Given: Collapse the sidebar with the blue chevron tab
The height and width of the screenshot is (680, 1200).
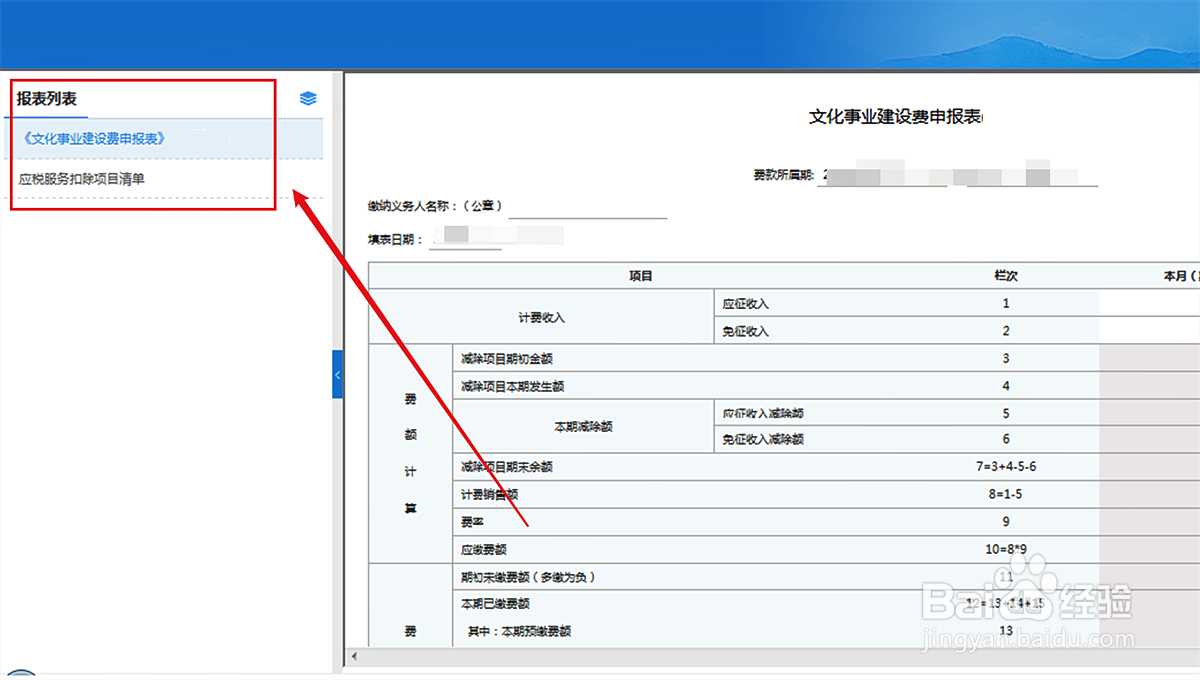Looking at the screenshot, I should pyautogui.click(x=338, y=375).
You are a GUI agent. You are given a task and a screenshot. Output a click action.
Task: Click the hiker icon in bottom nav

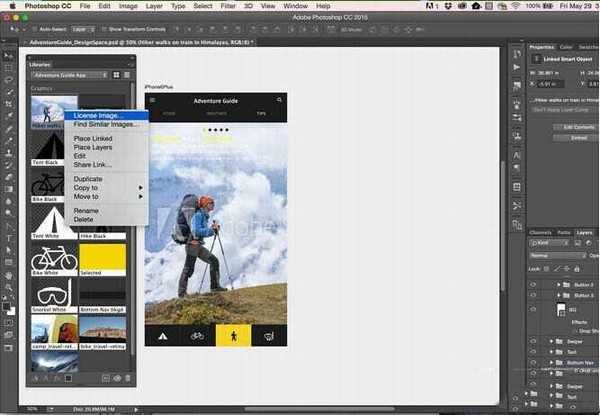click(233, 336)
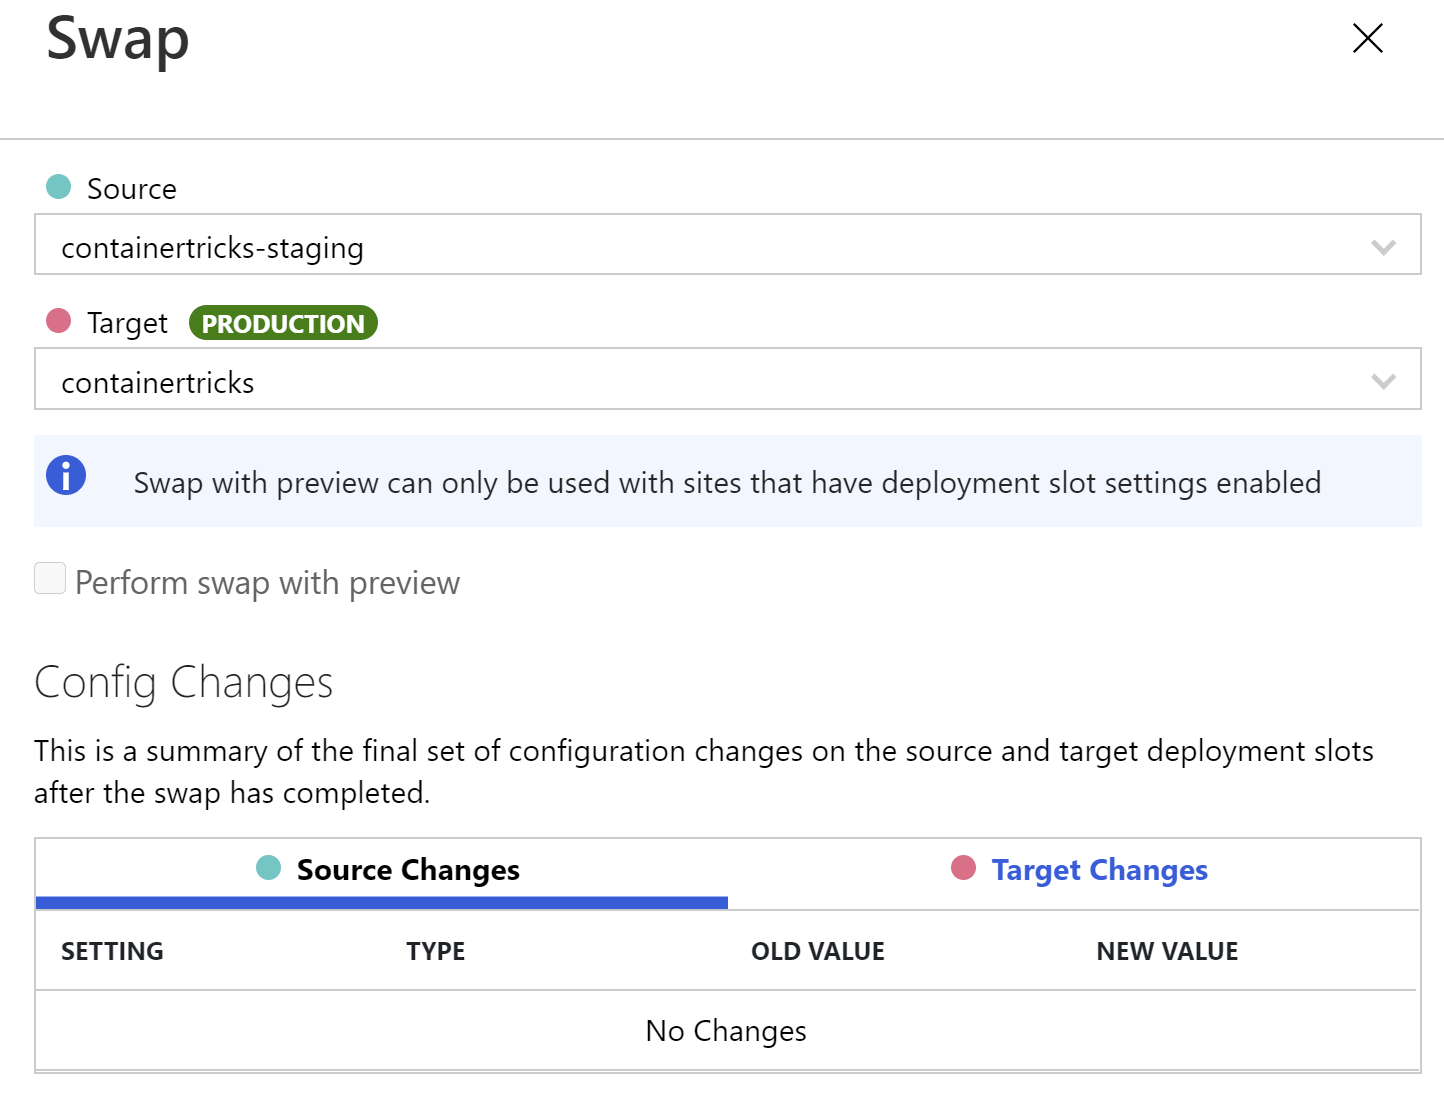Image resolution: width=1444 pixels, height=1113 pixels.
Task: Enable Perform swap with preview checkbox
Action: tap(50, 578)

_ _ _ _ _

#### Aim of the task
Restate every line of the data above word for word, with the images removed.

#### Exercise answer
Given: Collapse the sidebar with the blue chevron tab
The height and width of the screenshot is (680, 1200).
Looking at the screenshot, I should pyautogui.click(x=338, y=375).
You are a GUI agent. You are given a task and a screenshot. Output a click action.
Task: Click the hiker icon in bottom nav

click(233, 336)
Image resolution: width=1444 pixels, height=1113 pixels.
Task: Enable Perform swap with preview checkbox
Action: tap(50, 578)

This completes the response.